Das hipérboles e exageros dos muitos discursos com que se vem moldando a imagem da população, do gerenciamento político dos antagonismos partidários e coalizões até a ruptura e emergência do bolsonarismo como redenção antagônica, da quebra do “equilíbrio oximorônico” e da dificuldade dialética de equacionar-se um entedimento comum, do esvaziamento argumentativo e o “lexicocídio” daí resultante, da desorganização narrativa à dessensibilização lexical dos nomes em seus enunciados ao giro retórico da radicalização bolsonarista, Idelber realiza em seu livro o mapeamento discursivo de um país que por duas décadas passou a transmigrar livremente no tempo (sem nunca ser o país do futuro e sem jamais abandonar os ranços do passado), ancorando-se agora no mais oblíquo embaraço.

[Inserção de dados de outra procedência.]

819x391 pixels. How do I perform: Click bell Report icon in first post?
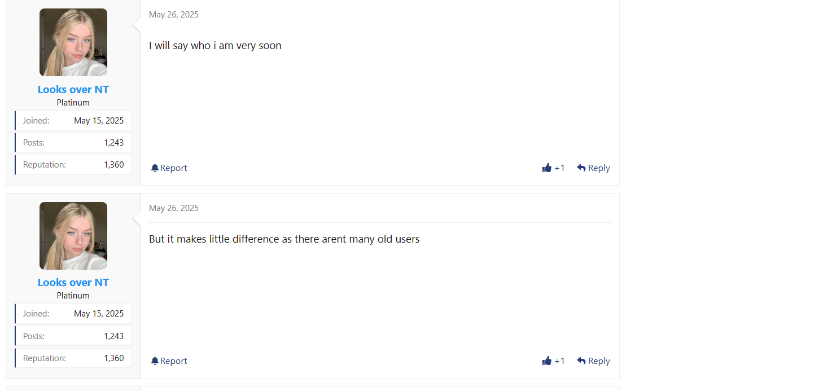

Por fim, cabe lembrar que seu objetivo era entender “como teve lugar isso que nos aconteceu” e não “por culpa de quem isso nos aconteceu”, como é praxe no tribunal continuado das redes sociais. Se cada assunto abordado no livro é o bastante para refletir longamente, por outro lado a prosa do professor de literatura garante uma fruição nada opaca e bem humorada sempre que possível. Aos leitores acostumados a receber afagos teórico-ideológicos nas próprias convicções, é uma oportunidade de confrontarem-se consigo mesmos no que costuma ser mais habitual na literatura de ficção: a suspensão voluntária da descrença. Pode requerer algum esforço no começo, mas, no decorrer do livro, ficará cada vez mais claro que a argumentação é suficientemente forte para sustentar-se em pé e prender e surpreender o leitor imbuído de curiosidade honesta.